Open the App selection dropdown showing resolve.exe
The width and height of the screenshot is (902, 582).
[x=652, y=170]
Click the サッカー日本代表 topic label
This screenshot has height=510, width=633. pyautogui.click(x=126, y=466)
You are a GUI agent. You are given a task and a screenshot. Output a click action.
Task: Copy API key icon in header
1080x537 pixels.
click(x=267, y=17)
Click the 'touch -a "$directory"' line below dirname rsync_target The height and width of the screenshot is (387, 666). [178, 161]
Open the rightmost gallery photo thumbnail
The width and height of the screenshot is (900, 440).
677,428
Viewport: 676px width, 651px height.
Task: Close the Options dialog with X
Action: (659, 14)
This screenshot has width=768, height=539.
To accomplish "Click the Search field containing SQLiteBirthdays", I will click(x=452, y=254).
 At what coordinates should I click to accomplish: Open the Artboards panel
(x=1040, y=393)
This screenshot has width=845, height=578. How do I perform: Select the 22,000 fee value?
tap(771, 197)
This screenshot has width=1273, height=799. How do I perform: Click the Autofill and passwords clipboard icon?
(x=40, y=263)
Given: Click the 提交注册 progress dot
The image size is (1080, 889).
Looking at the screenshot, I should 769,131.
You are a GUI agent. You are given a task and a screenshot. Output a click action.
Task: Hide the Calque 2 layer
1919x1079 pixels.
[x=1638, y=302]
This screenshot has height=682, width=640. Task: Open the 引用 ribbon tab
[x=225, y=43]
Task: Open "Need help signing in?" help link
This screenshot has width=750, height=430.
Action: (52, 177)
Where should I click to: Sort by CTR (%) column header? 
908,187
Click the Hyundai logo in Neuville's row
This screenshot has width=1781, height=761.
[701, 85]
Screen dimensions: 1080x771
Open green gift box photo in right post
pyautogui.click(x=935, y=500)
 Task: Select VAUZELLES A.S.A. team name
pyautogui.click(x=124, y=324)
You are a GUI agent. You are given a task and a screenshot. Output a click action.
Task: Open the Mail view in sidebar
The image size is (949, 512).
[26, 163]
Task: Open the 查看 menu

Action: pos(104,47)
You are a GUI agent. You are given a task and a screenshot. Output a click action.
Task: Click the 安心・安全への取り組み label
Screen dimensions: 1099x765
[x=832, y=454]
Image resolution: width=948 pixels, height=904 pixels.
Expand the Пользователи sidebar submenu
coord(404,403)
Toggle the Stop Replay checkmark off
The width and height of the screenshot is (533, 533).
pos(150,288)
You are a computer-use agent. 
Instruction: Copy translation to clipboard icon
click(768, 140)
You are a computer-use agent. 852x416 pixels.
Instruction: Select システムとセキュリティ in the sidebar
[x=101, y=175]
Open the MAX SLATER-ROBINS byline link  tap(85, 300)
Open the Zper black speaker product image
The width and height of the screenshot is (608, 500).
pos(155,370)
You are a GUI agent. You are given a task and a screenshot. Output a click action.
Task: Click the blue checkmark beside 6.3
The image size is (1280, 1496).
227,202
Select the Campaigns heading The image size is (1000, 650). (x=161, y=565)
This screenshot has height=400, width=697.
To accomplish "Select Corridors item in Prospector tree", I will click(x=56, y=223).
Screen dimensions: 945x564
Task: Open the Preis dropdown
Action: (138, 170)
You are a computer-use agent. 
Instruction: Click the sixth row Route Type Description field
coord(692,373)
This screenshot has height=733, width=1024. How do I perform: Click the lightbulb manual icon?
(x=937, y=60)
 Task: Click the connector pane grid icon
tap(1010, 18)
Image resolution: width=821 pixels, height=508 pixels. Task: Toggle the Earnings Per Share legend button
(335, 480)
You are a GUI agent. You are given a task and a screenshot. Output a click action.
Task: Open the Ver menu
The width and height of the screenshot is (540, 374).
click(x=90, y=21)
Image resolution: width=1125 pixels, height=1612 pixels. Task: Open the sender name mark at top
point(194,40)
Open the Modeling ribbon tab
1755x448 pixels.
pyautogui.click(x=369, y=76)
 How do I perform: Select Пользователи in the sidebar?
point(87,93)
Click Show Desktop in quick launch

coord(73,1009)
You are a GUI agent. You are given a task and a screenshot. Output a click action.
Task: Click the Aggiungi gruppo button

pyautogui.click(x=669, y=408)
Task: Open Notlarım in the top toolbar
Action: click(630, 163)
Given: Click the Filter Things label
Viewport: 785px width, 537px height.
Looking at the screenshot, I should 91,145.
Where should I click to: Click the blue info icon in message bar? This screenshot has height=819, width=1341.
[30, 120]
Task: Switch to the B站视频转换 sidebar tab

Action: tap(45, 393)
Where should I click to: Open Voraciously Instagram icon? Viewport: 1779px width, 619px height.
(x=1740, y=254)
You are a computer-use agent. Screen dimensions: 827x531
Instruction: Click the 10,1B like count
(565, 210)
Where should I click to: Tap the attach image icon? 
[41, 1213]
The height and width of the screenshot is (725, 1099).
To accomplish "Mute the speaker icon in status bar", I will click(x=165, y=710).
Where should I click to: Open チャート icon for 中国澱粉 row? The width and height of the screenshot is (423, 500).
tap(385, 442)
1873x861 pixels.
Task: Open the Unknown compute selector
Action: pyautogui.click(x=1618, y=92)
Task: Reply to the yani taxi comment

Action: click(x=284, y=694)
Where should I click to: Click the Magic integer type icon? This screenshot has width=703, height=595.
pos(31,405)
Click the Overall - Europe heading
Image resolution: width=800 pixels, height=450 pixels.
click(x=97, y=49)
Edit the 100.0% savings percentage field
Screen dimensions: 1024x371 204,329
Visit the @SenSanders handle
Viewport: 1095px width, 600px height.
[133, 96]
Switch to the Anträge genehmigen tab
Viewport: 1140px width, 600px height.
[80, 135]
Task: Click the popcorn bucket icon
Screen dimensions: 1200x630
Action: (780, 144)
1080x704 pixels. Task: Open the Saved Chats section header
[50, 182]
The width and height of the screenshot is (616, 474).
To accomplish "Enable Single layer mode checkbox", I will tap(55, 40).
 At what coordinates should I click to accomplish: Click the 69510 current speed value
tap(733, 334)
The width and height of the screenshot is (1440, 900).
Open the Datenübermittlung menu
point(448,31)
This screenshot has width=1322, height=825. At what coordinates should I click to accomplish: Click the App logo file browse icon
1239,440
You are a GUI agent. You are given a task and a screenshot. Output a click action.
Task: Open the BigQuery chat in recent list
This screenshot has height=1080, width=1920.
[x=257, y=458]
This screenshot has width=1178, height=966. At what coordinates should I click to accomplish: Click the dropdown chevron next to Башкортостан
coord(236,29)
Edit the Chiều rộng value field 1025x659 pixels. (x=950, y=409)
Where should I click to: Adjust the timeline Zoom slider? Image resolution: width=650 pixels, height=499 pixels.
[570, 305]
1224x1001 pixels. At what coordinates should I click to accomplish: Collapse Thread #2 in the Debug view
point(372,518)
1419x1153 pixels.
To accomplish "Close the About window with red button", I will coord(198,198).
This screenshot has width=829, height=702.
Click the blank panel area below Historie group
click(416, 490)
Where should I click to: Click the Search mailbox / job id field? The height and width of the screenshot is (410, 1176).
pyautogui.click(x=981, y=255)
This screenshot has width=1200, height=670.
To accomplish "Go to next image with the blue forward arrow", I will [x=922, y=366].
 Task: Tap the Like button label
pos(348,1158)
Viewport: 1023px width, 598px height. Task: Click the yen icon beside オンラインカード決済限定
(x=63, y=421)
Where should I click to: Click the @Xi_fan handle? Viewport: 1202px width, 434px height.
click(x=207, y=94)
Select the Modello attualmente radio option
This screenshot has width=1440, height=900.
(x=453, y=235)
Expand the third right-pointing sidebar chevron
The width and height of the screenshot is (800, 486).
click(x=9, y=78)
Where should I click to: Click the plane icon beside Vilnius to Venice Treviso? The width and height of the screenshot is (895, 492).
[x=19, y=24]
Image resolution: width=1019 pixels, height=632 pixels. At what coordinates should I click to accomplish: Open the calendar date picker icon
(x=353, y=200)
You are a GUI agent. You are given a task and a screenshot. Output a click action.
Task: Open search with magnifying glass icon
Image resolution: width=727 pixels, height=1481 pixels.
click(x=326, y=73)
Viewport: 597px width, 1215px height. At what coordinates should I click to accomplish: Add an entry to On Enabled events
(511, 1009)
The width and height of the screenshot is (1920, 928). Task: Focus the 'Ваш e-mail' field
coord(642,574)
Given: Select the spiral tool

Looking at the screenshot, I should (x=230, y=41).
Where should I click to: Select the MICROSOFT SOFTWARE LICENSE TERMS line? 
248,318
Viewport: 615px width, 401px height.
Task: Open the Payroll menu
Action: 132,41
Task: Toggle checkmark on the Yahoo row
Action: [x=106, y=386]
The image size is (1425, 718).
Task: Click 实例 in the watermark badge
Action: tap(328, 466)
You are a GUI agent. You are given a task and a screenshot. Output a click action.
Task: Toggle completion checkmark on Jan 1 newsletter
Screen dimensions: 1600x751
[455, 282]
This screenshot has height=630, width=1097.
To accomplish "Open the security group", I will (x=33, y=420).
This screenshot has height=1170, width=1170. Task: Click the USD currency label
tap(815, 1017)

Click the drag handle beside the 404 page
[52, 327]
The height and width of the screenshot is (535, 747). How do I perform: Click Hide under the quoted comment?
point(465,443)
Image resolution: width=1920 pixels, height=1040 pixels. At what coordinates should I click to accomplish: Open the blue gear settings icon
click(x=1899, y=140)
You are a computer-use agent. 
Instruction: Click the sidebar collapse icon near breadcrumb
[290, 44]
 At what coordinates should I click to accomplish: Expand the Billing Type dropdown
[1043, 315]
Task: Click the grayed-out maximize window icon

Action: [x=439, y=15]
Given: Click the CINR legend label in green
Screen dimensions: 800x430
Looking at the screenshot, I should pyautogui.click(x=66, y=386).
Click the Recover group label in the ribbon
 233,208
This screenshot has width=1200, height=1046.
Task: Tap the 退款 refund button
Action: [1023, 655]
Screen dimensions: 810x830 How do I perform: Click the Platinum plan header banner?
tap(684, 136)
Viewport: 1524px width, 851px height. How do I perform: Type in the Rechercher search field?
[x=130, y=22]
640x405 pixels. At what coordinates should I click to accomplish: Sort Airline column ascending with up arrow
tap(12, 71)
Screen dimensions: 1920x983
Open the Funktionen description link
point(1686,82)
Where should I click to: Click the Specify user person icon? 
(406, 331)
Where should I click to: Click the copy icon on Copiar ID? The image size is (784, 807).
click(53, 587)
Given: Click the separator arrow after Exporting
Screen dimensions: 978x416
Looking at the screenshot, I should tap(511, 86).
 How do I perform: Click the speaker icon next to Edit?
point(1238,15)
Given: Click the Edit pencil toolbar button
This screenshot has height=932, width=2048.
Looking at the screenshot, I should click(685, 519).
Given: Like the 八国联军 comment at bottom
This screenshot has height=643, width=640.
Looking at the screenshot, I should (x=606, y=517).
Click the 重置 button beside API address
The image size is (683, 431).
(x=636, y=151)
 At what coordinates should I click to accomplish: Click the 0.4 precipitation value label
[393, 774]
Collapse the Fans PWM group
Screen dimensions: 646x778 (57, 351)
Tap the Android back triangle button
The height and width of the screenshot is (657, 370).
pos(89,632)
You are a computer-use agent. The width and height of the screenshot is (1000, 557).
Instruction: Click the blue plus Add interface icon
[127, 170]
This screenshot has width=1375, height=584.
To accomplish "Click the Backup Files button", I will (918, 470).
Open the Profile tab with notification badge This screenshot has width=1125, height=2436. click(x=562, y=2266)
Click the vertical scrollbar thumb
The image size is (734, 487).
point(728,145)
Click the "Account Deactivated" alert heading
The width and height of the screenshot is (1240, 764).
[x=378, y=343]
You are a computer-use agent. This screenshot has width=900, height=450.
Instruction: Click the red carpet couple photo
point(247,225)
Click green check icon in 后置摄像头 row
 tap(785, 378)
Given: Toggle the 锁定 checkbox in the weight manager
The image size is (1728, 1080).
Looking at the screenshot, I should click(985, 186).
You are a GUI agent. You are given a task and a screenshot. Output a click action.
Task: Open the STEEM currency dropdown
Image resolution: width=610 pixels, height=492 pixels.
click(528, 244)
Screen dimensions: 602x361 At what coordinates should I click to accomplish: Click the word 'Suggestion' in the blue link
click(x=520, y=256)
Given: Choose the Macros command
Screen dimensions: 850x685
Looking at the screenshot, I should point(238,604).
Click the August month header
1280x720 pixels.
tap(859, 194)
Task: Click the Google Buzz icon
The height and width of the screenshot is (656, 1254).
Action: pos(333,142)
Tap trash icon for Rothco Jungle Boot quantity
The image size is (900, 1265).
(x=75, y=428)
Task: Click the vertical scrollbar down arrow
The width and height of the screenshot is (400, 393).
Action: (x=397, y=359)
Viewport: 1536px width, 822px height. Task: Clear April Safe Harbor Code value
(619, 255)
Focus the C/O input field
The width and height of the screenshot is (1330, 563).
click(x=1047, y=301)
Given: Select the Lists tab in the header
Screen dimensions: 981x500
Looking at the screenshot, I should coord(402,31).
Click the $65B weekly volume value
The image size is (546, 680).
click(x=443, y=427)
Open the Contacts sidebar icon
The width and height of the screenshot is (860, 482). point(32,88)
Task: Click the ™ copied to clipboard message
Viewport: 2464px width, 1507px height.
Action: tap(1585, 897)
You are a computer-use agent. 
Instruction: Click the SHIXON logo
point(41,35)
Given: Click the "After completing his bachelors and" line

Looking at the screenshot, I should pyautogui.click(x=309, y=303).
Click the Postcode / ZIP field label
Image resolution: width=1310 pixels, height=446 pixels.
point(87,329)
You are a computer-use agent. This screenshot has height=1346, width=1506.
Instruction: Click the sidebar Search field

Problem details ::
Without changing anything, quote the lines from the top of the data to the line that contains "Click the 'touch", including that line.

Task output ::
Open the App selection dropdown showing resolve.exe
The width and height of the screenshot is (902, 582).
[x=652, y=170]
Click the サッカー日本代表 topic label
This screenshot has height=510, width=633. pyautogui.click(x=126, y=466)
You are a GUI agent. You are given a task and a screenshot. Output a click action.
Task: Copy API key icon in header
1080x537 pixels.
click(x=267, y=17)
Click the 'touch -a "$directory"' line below dirname rsync_target The height and width of the screenshot is (387, 666). [178, 161]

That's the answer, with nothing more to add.